[Security audit] Detect stale generated audit tests with schema/compiler/policy digests

[cssbruno]

Problem

Generated audit tests can become stale when routes, policies, posture schema, or compiler behavior changes. The emitted tests are readable and useful, but they do not currently carry enough identity data for CI to tell whether they still match the current project posture.

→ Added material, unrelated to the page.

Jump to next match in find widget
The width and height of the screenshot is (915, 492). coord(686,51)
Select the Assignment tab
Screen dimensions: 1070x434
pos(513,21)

Verified in this checkout:

• internal/appgen/audit_tests.go generates TestGOWDKAuditGeneratedSecurityPosture from scenarios.
• gowdk audit --emit-tests writes a standalone test, and gowdk audit --run builds a temporary generated app and runs generated tests.
• The generated test source does not embed posture schema version, compiler version, policy digest, or posture digest.
• There is no gowdk audit --check-tests command/flag.

Acceptance criteria

• Embed posture schema version, compiler version, policy digest, and posture digest in emitted audit tests.
• Add gowdk audit --check-tests or equivalent CI mode that fails when checked-in generated audit tests are stale.
• Define how policy/route/config changes update the digest.
• Add docs for the intended workflow: emit, commit, check in CI, regenerate on policy/posture changes.
• Expand generated fixtures to cover anonymous users, authenticated users, multiple roles/permissions, expired sessions where supported, missing/invalid CSRF, and denied resource access through an app-supplied adapter.
• Keep standalone tests honest about what they cannot prove, and steer endpoint/auth scenarios to generated-app/runtime tests when needed.